▶ _Task requirements_
State how many lines in the records below include the word "sidebar". Give nothing but that number.

▶ _Data for this task_

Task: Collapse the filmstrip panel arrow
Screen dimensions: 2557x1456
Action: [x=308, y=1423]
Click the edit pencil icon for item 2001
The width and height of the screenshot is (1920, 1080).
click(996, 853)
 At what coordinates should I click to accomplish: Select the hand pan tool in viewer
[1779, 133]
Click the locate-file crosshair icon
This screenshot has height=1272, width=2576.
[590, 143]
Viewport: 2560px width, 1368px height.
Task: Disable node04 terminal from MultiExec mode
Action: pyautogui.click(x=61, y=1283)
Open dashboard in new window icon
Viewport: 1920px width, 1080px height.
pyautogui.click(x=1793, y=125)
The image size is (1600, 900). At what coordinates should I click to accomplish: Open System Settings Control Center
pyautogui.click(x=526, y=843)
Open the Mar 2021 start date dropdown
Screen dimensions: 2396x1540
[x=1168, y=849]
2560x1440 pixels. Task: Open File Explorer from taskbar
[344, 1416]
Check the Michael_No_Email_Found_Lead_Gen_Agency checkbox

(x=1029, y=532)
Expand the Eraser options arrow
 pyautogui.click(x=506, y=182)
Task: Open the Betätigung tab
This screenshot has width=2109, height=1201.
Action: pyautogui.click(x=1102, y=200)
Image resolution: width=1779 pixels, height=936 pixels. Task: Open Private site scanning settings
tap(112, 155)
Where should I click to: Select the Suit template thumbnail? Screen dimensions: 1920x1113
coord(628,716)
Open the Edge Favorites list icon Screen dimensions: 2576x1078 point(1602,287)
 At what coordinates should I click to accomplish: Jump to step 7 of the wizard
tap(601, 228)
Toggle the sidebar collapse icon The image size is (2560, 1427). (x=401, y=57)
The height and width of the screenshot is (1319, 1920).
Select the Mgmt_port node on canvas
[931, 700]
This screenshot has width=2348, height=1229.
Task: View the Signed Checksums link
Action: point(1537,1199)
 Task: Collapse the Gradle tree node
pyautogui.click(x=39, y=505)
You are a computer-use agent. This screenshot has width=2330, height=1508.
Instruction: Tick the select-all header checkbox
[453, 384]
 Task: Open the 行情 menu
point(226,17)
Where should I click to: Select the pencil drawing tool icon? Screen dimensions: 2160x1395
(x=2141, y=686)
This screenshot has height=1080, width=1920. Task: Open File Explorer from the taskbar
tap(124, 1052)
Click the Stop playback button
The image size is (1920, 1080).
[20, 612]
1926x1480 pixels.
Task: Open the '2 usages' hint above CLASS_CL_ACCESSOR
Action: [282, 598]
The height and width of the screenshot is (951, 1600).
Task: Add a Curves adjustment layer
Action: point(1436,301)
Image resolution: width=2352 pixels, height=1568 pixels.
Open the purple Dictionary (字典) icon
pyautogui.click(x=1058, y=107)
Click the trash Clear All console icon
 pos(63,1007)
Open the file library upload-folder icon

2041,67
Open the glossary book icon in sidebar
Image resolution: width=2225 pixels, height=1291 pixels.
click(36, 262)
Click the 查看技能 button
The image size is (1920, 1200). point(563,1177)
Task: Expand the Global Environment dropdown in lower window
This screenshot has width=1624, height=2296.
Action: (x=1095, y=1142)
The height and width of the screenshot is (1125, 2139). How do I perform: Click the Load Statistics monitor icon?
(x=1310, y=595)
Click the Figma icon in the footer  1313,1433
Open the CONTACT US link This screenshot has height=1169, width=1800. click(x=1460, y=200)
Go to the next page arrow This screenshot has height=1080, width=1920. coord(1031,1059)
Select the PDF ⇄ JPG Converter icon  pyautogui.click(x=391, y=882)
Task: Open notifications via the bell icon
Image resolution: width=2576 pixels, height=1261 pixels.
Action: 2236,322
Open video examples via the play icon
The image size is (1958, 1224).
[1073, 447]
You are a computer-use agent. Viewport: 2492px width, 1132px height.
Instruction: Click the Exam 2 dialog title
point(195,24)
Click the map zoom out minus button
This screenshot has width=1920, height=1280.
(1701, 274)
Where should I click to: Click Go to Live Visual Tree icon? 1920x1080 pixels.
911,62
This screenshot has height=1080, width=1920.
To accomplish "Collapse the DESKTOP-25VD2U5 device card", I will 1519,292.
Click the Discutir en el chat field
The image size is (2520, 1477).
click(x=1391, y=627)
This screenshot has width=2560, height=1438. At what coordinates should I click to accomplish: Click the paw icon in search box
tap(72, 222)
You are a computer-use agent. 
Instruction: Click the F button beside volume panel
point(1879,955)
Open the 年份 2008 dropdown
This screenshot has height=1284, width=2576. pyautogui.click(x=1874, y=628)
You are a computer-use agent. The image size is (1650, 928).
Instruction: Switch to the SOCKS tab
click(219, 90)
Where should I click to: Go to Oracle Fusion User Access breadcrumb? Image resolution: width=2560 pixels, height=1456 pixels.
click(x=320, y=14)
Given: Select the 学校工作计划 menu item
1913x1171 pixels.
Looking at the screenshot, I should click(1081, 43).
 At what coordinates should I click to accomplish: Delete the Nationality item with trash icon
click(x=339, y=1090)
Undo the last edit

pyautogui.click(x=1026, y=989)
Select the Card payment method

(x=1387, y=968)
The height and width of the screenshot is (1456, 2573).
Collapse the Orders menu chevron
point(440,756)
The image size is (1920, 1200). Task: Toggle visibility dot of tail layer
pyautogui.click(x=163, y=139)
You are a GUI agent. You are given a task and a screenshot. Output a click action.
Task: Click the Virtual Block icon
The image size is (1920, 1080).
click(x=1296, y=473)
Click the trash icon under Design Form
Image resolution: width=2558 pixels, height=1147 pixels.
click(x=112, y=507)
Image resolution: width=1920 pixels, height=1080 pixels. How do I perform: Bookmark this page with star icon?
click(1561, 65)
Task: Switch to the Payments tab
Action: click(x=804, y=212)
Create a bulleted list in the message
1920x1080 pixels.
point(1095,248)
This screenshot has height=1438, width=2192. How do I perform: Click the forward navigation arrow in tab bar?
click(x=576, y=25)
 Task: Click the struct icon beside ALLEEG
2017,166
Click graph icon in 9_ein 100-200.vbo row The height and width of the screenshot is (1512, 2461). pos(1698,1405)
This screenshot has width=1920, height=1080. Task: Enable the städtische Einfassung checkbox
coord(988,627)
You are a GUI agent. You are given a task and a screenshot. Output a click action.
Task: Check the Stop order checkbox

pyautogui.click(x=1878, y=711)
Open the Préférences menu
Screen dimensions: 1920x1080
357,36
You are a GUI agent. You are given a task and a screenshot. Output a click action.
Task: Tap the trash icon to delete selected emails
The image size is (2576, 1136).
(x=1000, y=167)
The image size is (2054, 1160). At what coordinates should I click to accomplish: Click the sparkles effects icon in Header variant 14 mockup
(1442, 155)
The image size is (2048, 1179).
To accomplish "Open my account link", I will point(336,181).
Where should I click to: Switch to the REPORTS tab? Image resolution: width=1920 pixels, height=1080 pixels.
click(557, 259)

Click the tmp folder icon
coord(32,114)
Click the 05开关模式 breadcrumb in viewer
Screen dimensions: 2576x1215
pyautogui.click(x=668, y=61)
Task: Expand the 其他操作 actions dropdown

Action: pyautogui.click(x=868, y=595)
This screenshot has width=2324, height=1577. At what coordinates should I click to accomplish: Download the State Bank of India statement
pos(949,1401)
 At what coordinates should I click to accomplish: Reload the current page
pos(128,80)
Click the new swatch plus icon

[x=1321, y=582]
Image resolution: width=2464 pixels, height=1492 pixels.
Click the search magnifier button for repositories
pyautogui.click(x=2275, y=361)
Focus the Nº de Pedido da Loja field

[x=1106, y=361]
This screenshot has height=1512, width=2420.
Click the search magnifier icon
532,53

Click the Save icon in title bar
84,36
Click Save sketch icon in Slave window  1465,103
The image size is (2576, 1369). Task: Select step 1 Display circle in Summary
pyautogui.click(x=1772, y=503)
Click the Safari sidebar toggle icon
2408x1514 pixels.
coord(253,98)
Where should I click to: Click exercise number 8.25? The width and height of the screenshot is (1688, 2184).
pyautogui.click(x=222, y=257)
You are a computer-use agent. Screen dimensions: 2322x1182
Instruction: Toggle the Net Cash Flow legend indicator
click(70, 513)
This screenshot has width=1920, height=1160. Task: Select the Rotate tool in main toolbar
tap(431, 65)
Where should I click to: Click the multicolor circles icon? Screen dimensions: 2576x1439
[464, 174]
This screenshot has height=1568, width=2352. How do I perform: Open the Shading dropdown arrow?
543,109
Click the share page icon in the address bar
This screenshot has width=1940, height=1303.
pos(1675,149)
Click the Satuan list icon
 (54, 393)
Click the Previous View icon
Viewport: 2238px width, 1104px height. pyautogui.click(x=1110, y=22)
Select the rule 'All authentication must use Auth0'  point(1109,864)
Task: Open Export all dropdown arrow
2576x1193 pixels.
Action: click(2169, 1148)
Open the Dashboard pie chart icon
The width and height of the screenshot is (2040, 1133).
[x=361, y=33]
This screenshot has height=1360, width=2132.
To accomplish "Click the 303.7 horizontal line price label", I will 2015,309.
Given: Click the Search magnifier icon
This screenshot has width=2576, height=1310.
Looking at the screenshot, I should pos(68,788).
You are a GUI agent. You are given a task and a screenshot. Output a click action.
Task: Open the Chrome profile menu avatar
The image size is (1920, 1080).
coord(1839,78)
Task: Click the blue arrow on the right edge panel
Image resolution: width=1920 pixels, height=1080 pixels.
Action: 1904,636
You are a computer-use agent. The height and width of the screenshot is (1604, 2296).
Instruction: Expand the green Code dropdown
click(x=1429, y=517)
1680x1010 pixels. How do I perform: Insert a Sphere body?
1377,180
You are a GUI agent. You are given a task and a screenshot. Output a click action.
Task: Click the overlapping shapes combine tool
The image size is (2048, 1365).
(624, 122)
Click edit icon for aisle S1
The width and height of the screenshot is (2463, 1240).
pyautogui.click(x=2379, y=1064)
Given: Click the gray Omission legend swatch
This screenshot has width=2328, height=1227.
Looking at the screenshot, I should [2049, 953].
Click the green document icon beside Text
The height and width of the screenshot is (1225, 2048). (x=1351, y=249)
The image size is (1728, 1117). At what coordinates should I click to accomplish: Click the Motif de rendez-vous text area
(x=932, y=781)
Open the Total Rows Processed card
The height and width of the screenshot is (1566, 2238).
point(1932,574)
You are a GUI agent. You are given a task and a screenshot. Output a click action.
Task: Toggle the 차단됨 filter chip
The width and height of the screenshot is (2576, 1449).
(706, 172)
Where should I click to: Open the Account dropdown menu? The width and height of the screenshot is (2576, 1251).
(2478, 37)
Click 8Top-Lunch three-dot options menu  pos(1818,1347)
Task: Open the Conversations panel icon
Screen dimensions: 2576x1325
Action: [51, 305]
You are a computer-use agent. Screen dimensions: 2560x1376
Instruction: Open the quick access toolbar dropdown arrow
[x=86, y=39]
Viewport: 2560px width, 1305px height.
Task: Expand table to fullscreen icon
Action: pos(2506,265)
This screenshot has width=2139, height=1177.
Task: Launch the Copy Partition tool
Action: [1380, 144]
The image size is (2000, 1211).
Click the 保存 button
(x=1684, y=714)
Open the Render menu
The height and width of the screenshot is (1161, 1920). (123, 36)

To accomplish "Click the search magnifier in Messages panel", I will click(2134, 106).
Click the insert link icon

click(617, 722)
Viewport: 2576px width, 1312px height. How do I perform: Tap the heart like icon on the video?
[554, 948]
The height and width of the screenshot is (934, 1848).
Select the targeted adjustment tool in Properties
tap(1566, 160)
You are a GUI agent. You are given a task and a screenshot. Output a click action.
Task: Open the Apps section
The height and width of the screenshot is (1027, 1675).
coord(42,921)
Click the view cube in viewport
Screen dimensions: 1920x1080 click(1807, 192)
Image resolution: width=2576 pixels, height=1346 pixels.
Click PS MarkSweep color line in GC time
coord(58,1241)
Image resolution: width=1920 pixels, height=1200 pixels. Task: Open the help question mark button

▶ _Output of the task_
3